> **TASK OBJECTIVE**:
Only one span is wanted from the lines below: from the one with "This screenshot has height=448, width=688." up to and including the one with "The height and width of the screenshot is (1356, 1808).". Copy it exactly, without images.

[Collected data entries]

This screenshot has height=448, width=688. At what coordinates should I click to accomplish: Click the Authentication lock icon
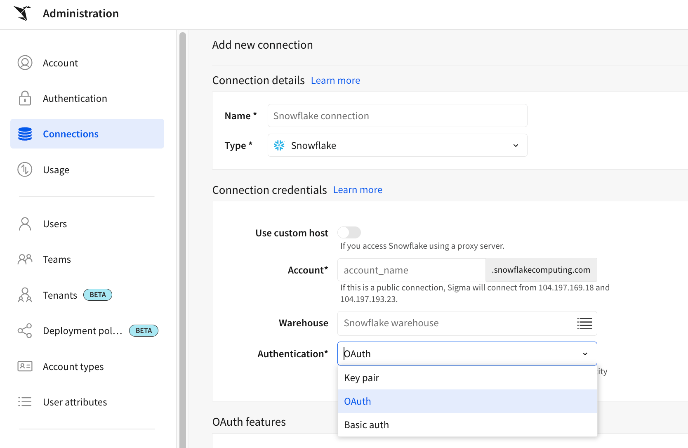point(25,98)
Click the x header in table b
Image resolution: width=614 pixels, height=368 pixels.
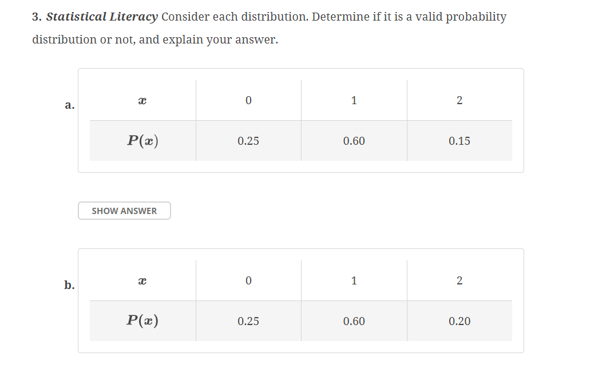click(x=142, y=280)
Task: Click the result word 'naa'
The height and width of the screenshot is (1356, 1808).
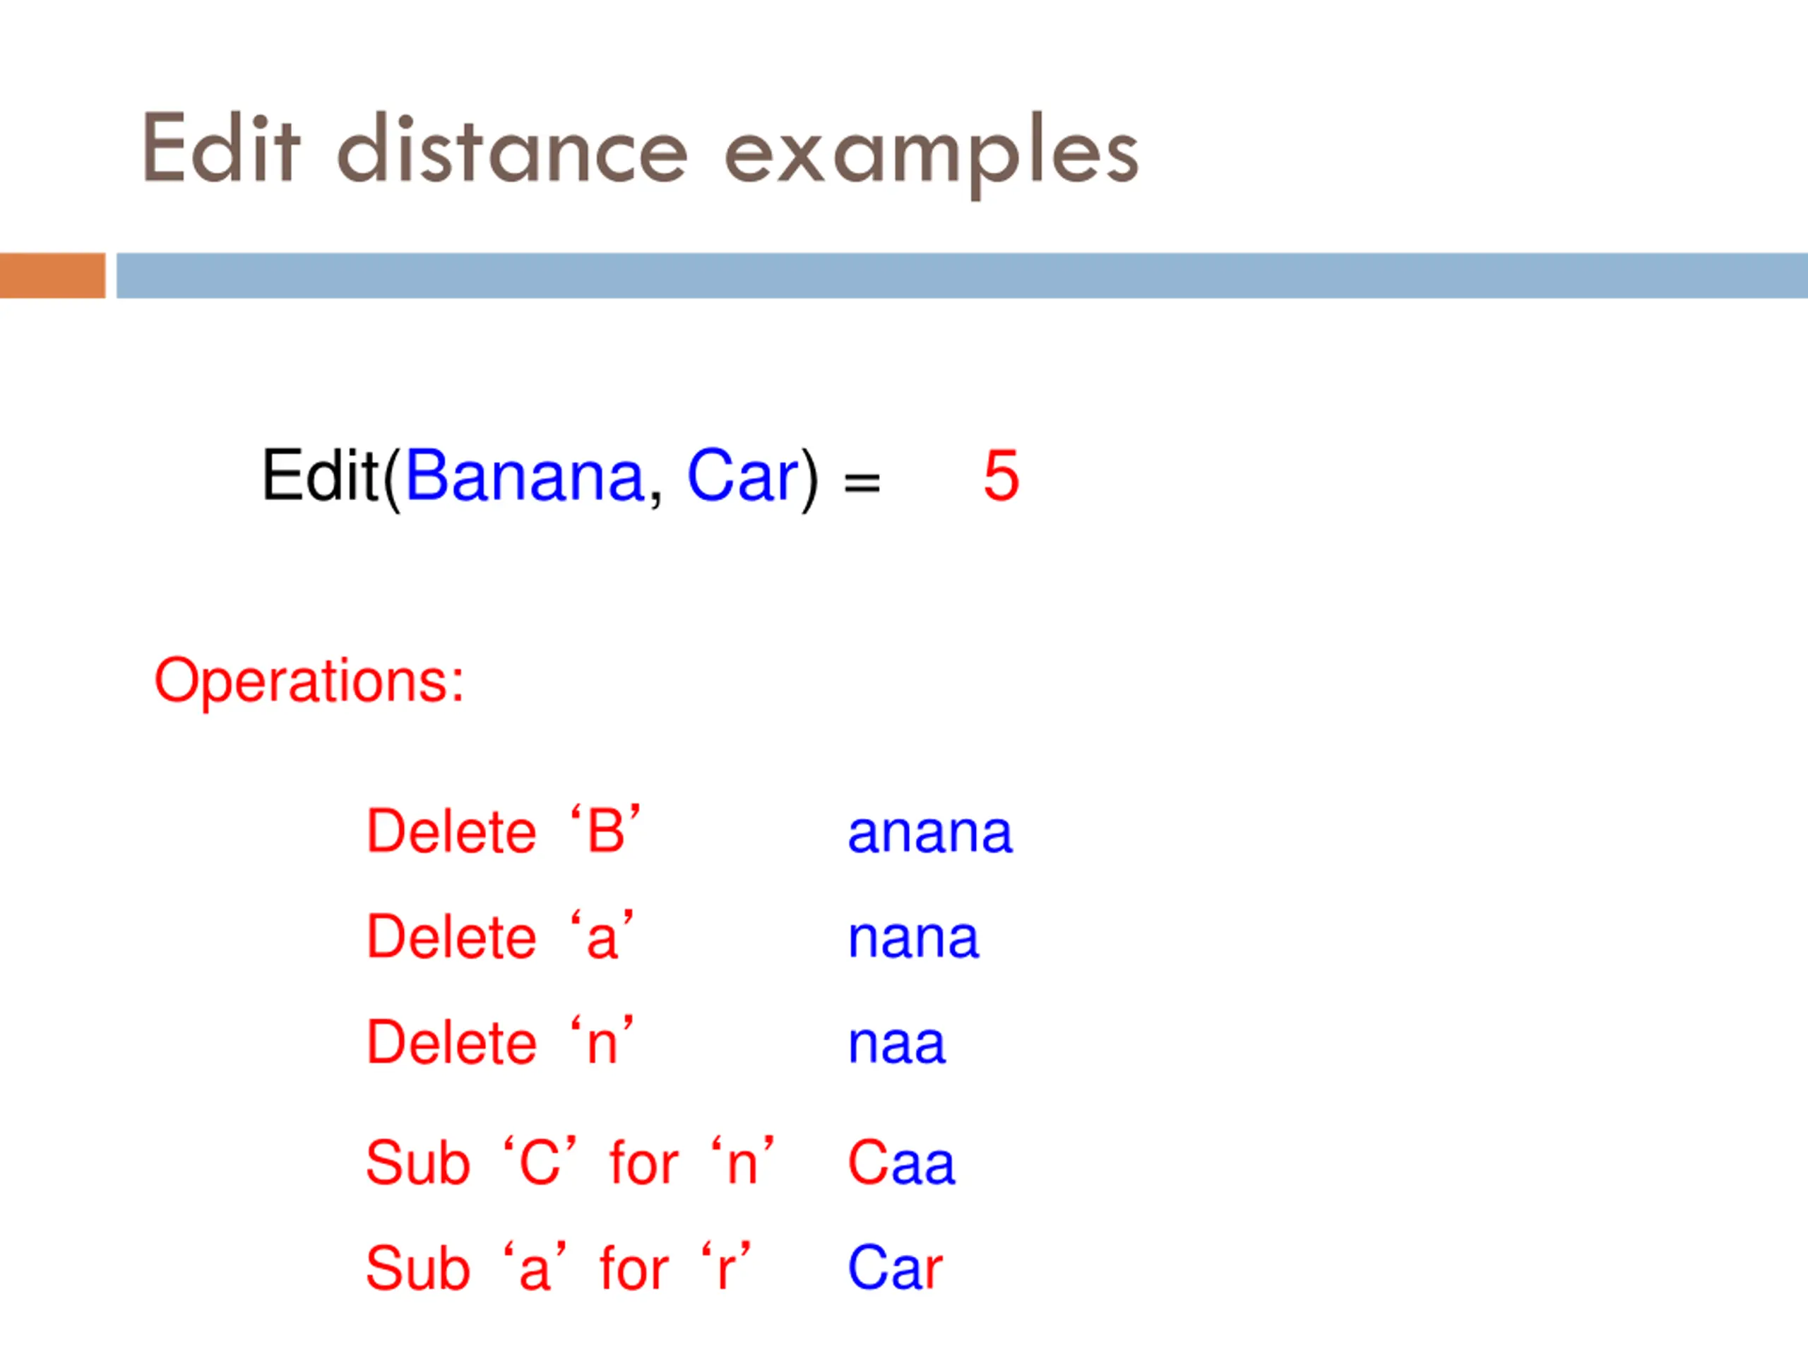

...

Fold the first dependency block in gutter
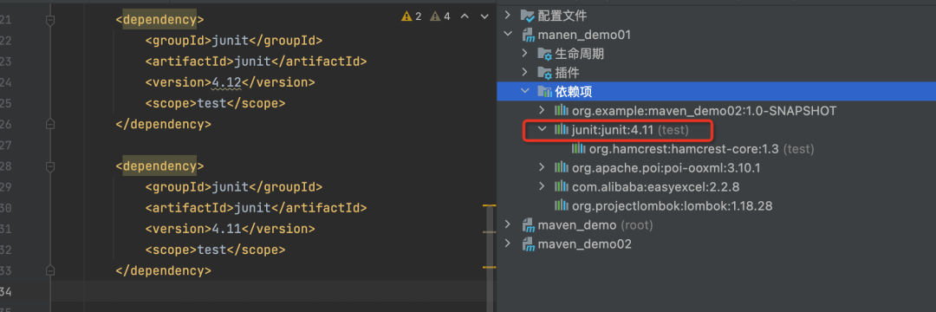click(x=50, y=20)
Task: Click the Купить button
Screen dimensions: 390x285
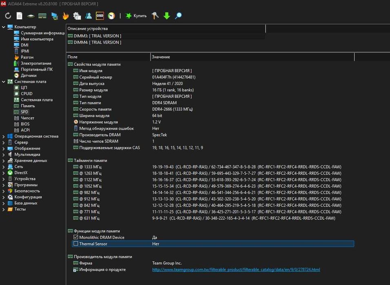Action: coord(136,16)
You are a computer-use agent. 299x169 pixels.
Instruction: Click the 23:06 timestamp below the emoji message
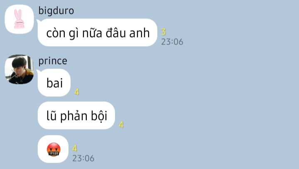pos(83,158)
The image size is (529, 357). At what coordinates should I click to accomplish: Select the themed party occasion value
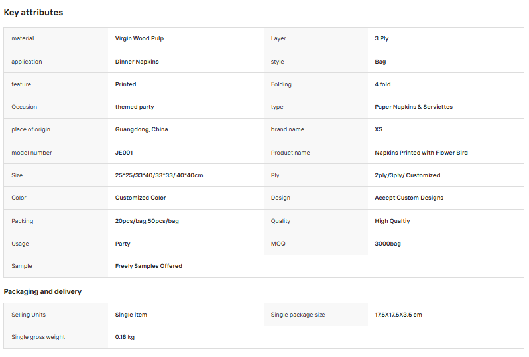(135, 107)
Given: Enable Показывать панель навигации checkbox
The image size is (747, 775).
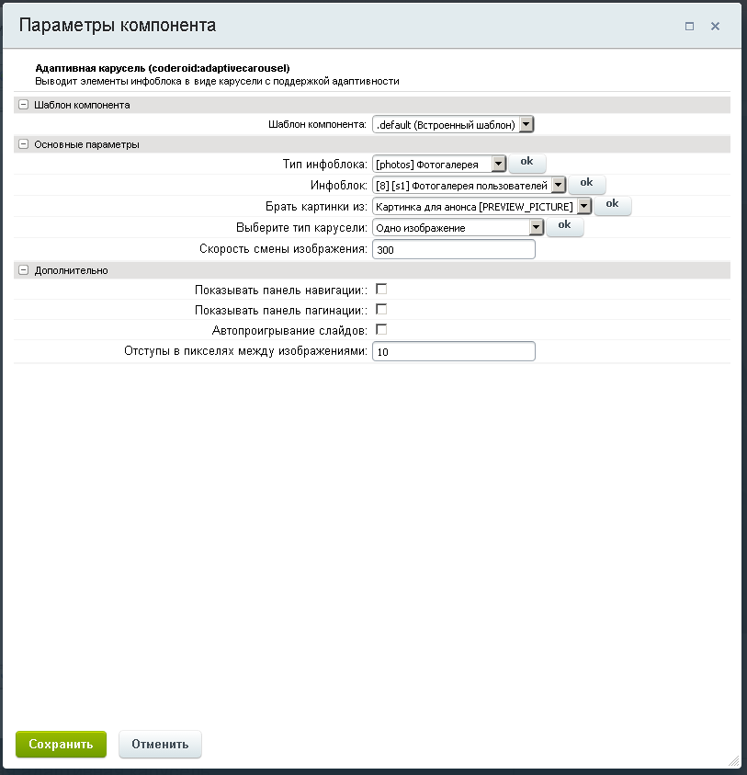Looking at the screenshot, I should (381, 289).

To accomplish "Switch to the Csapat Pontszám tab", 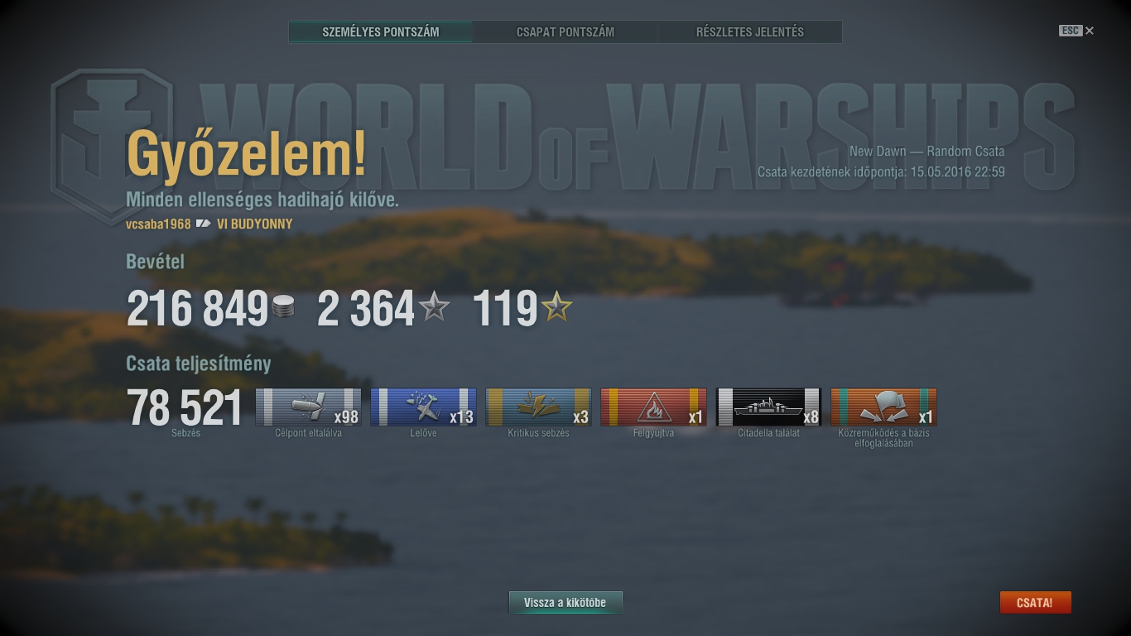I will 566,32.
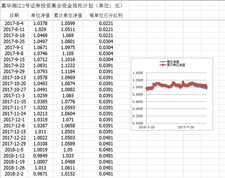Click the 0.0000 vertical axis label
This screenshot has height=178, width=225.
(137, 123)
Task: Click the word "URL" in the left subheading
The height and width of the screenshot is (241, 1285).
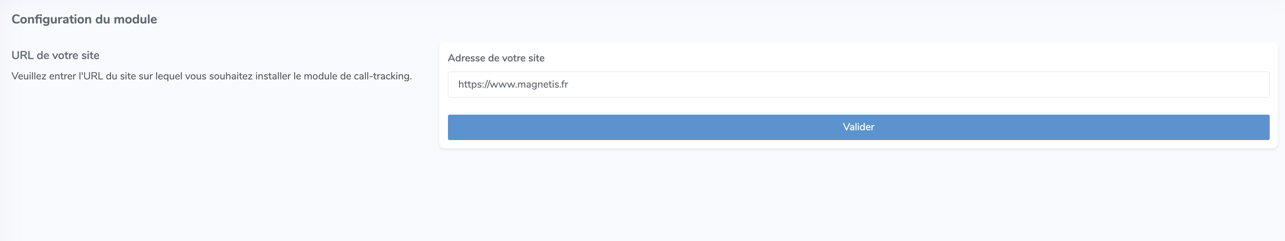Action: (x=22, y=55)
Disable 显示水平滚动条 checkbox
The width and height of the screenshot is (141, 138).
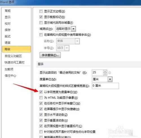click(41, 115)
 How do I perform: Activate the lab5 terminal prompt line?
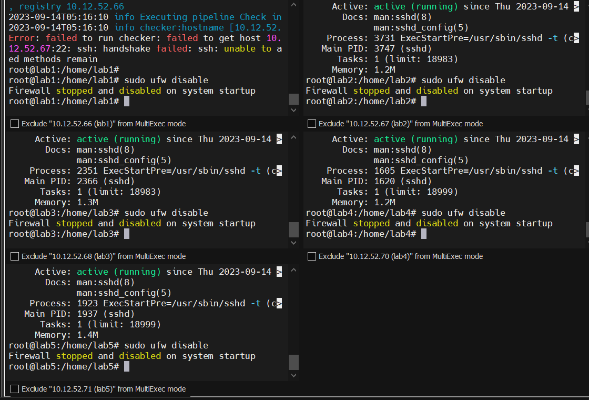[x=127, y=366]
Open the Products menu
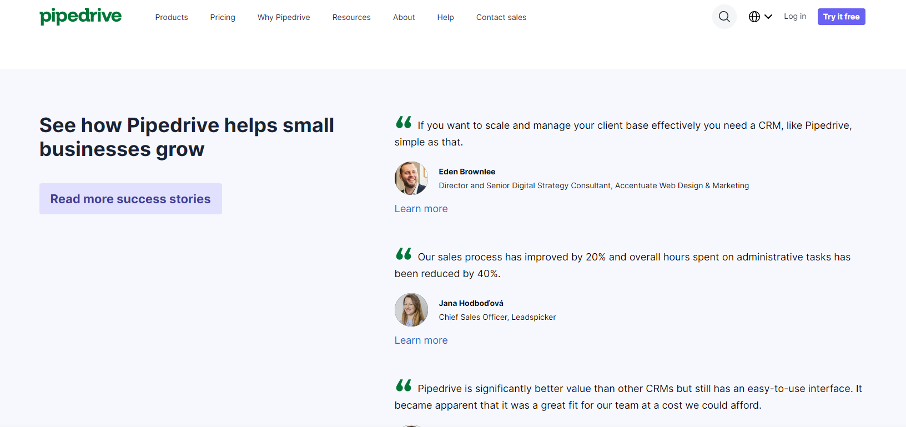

> **REPLY TO THE EXERCISE**:
This screenshot has height=448, width=688. At what coordinates should I click to accomplish: Click the Authentication lock icon
point(25,98)
Click the x header in table b
Image resolution: width=614 pixels, height=368 pixels.
click(x=142, y=280)
Task: Click the result word 'naa'
The height and width of the screenshot is (1356, 1808).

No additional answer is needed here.